Et quid d’une éventuelle candidature unique de l’opposition ? « Le mieux placé nous amènera à la victoire. La priorité est de mettre l’intérêt du pays devant celui des individus », tranche-t-il. Au passage, Vital Kamerhe a-t-il fait défection de l’opposition ? « Défection ? Je ne pense pas. L’UNC avec Jean-Bertrand Ewanga était bien représentée à Genval dans le cadre du Rassemblement », a-t-il fait remarquer. Au sujet du dialogue, le Rassemblement a d’ailleurs « fixé les conditions de notre participation. Le dialogue doit porter sur l’organisation de l’élection présidentielle ». Point.

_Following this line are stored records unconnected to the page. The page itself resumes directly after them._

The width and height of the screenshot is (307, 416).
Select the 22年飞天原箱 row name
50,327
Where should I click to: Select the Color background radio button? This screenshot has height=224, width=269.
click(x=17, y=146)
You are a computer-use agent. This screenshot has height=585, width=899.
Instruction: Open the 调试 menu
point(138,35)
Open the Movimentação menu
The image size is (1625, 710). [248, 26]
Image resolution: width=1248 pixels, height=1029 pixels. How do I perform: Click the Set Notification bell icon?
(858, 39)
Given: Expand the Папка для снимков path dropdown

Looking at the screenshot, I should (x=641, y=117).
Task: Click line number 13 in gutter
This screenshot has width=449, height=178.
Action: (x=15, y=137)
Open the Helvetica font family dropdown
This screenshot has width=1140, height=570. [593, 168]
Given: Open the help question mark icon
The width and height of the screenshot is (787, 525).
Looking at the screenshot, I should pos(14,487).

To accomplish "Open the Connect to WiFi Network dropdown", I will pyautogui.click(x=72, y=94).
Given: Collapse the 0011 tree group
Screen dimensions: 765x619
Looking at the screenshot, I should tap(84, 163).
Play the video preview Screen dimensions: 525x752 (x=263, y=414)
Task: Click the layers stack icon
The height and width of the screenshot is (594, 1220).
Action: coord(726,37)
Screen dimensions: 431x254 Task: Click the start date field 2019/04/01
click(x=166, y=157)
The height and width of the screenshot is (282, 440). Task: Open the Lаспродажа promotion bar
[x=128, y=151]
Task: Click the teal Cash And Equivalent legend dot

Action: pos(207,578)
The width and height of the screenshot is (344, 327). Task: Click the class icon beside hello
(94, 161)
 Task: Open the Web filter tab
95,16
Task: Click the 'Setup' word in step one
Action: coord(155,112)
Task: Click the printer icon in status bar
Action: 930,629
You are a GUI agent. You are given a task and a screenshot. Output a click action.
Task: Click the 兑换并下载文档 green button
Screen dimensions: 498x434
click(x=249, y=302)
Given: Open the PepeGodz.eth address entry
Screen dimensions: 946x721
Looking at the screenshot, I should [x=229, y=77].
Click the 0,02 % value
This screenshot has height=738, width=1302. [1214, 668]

N’éludant aucune question, il confirme qu’il n’y a « jamais eu de deal » avec Joseph Kabila en vue d’une éventuelle transmission du pouvoir entre les deux hommes. « Nous espérions que ce deuxième et dernier mandat serait bénéfique pour la population et le pays mais hélas… ». Une allusion qui ne laisse aucune place au doute, avant un petit tacle à l’adresse du porte-parole du Gouvernement : « mon éducation de base ne me permet pas d’entrer dans de telles bassesses », en référence aux nombreuses petites phrases distillées dans le débat public par le ministre RD congolais de la Communication, qui font naître la polémique. « Les insultes sont les armes des faibles. Le grand frère Mende doit savoir qu’il y a une jeunesse qui nous regarde et nous juge. Montrons le bon exemple », a-t-il sagement rappelé à celui dont l’expression publique est parfois – certains diront souvent – déplacée.

Quand rentrerez-vous ?

Enfin, « quand rentrerez-vous au pays ? », lui ont demandé les twittos avec insistance ? « Je reviens bientôt », a-t-il répondu tout de go. Mais ne redoute-t-il pas en ce cas d’être jeté en prison ? « Le procès politique et grotesque n’affecte ni ma candidature ni mon prochain retour au pays », a-t-il prévenu, martelant : « je suis candidat et j’irai au bout. C’est mon droit de citoyen congolais ». Et d’insister : « je serai bientôt de retour ».

Au final, deux heures et des réponses claires et tranchées qui ont permis à celui que Joseph Kabila considère comme l’opposant le plus dangereux d’afficher toute sa confiance et sa détermination. Mais aussi, au passage, de faire taire les rumeurs sur son état de santé (« je vais bien. Comme promis, je rendrai publics les résultats le moment venu », en faisant référence à l’agression à la seringue infectée dont il a été victime en juin dernier).

« Nous sommes un grand peuple qui sommeille. L’heure du réveil a sonné. J’ai foi en notre avenir en tant que nation ! », a conclu celui dont la popularité ne semble guère avoir été entachée par cet exil subi. Avant d’ajouter : « je suis accessible comme cette séance de questions-réponses le montre. J’aime l’échange direct ». En RDC, le bras de fer en vue de l’élection présidentielle se poursuit. Et le régime du Président Kabila n’aura pas la partie facile. De la démocratie virtuelle à la démocratie réelle, il n’y a qu’un pas que Moïse Katumbi semble bien décidé à faire franchir à son pays… dans les délais.